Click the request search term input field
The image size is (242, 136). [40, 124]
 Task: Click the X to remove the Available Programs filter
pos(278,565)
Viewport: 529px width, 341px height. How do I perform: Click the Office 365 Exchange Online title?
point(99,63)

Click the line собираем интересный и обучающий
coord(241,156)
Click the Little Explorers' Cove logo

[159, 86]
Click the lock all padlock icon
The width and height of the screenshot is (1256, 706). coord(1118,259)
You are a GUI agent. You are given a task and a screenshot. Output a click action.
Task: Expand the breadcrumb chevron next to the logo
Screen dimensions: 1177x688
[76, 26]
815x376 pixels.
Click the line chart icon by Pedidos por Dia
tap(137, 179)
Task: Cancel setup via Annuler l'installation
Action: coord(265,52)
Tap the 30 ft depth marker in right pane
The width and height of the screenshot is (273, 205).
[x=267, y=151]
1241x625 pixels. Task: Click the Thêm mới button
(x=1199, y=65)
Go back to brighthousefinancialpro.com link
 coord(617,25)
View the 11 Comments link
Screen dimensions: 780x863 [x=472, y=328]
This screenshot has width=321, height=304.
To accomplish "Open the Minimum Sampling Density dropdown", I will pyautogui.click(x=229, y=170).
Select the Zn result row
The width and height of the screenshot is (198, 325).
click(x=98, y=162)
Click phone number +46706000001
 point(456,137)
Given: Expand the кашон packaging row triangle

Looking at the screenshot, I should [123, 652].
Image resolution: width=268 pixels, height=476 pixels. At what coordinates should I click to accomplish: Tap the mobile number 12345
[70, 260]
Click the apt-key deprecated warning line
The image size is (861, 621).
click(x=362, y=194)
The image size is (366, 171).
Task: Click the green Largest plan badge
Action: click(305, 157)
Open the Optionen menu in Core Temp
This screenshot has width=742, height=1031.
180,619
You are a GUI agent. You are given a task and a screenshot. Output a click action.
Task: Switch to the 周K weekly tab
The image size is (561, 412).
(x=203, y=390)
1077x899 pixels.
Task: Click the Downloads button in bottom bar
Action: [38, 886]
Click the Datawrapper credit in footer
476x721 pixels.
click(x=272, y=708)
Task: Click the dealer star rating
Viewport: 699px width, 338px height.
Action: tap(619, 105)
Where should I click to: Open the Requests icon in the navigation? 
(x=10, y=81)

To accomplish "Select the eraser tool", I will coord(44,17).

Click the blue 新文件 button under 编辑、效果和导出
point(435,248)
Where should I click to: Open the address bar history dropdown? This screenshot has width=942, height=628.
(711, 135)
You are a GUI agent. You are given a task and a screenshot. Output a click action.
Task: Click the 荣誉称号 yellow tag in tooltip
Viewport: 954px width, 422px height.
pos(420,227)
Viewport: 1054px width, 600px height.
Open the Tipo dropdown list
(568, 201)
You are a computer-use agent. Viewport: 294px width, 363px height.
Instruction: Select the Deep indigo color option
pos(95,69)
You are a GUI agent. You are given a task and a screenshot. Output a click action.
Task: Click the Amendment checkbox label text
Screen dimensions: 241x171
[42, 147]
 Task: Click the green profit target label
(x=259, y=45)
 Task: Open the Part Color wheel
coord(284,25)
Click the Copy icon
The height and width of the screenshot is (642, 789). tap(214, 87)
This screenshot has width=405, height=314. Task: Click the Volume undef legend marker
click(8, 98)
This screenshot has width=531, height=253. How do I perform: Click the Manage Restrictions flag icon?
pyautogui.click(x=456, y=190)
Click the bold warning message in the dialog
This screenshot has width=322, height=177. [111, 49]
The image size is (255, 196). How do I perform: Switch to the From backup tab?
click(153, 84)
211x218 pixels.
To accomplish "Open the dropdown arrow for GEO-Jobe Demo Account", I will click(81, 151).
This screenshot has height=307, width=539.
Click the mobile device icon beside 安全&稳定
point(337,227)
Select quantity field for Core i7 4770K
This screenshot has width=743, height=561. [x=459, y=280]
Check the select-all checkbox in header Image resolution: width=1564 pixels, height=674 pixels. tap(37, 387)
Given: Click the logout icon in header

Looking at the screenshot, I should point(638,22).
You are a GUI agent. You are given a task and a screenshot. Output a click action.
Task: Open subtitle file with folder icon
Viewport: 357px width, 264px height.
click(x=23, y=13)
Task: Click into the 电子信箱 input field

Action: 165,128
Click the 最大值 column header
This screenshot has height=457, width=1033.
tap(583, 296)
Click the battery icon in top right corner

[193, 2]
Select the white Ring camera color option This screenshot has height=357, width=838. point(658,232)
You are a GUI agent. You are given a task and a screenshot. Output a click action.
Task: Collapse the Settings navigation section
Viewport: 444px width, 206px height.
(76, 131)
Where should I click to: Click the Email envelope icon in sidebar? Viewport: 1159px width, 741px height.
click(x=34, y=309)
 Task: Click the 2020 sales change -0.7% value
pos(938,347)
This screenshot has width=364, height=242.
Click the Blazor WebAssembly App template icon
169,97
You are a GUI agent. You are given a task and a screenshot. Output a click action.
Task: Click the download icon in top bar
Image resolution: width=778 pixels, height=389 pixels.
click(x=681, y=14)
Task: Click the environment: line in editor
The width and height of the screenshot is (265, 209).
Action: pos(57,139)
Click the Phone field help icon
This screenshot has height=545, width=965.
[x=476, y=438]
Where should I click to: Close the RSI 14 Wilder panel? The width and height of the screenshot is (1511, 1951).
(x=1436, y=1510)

■ **WORK TASK**:
Every line above from the line with "Viewport: 699px width, 338px height." to the line with "You are a computer-use", both included, must be reproduced exactly, and no other line may appear.

■ **TASK ANSWER**:
Viewport: 699px width, 338px height.
Action: tap(619, 105)
Where should I click to: Open the Requests icon in the navigation? 
(x=10, y=81)

To accomplish "Select the eraser tool", I will coord(44,17).

Click the blue 新文件 button under 编辑、效果和导出
point(435,248)
Where should I click to: Open the address bar history dropdown? This screenshot has width=942, height=628.
(711, 135)
You are a GUI agent. You are given a task and a screenshot. Output a click action.
Task: Click the 荣誉称号 yellow tag in tooltip
Viewport: 954px width, 422px height.
pos(420,227)
Viewport: 1054px width, 600px height.
Open the Tipo dropdown list
(568, 201)
You are a computer-use agent. Viewport: 294px width, 363px height.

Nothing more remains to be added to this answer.